Thursday, December 16, 2010

Atiku warns against blocking change

Former vice president and Peoples Democratic Party (PDP) presidential aspirant, Atiku Abubakar has warned that a violent change in the leadership of Nigeria might occur if the current political leaders fail to encourage peaceful change.

He also warned the PDP leadership to embrace reforms in the party or risk becoming irrelevant in the nation's polity.

Mr Abubakar spoke in Abuja at a national stakeholders conference convened by the Northern Political Leaders Forum, Igbo Political Forum, South South Unity Forum and Yoruba Redemption Group. The theme of the conference was ‘Building Consensus for National Unity." The former vice president, during his brief remarks, said the conference was not about him, but about the unity and stability of the country, adding that the conveners were determined to bring the country back to the path of honour and integrity.

"If the PDP does not bring reform, it stands the risk of making itself irrelevant. Let me again send another message to the leadership of our country, especially our political leadership - those who make peaceful change impossible, make violent change inevitable. But that is not what we want for our country," Mr Abubakar said.

Zoning and Nigeria's future

The chairman of the occasion and former military president, Ibrahim Babangida, in his opening remarks, lamented that some political actors are not only trying to put the question of national unity in the back burner, but are actively trying to undermine it by jettisoning measures that are deliberately designed to promote and guarantee it.
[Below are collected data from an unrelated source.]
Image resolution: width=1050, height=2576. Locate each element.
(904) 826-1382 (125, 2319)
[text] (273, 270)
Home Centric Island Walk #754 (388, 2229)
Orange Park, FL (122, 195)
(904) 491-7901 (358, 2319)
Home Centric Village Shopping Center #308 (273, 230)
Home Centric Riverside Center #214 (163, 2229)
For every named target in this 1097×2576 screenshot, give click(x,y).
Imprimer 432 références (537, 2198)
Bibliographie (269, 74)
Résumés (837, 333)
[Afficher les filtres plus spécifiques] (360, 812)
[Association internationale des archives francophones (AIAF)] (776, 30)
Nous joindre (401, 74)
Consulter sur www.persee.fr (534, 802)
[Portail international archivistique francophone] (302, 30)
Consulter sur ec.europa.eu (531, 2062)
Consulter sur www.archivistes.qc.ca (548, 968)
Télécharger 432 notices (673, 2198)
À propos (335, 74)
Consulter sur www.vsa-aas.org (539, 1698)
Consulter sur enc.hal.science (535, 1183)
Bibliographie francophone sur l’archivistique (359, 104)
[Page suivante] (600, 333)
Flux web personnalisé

He said the insistence of some presidential aspirants and their supporters to maintain zoning and rotation of power between the component parts of Nigeria is in the long term interest of the country and its people.

Mr Babangida recalled that when the PDP was formed, it was conceived as a big tent that would house the diverse sections, groupings and interest of the country in an amicable and orderly power sharing arrangement, stressing that dumping the arrangement will affect the electoral fortune of the party.

"The critical balancing fulcrum sustaining that arrangement is the principle of zoning and rotation of public and party offices," he said. "This is, without any doubt, what is responsible for the remarkable successes that the party was able to register in successive elections in the country. Any attempt to disrupt this arrangement therefore portends ominous prospect to the electoral fortunes of the party, but seriously endangers orderly political transition in the nation." A former Senate President, Ken Nnamani, who was the guest speaker at the occasion, said zoning and rotation of public offices are not limited to Nigeria, noting that it is practiced in other countries, like Switzerland as well as organisations like the European Union and United Nations.

According to him, those condemning the principle of rotation and zoning are merely endangering the unity of the country.

Noting that the concept of zoning was a concession to the south by the northern part of Nigeria, Mr Nnamani said the latter holds the aces because 61 per cent of the delegates to the national convention of the PDP are from that part of the country, while the south constitutes only 39 per cent.

PDP politics

He insisted that the PDP has a clause that recognises zoning in its constitution, adding that rather than implementing that clause, some people are overheating the polity.

Criticizing the position of Ohana eze Ndigbo, the socio-cultural organisation for endorsing the ambition of President Goodluck Jonathan to succeed himself, Mr. Nnamani said, "What if that individual endorsed fails to win the primaries? So, if you read such things, disregard it. To make matters worse, these people endorsing are not delegates."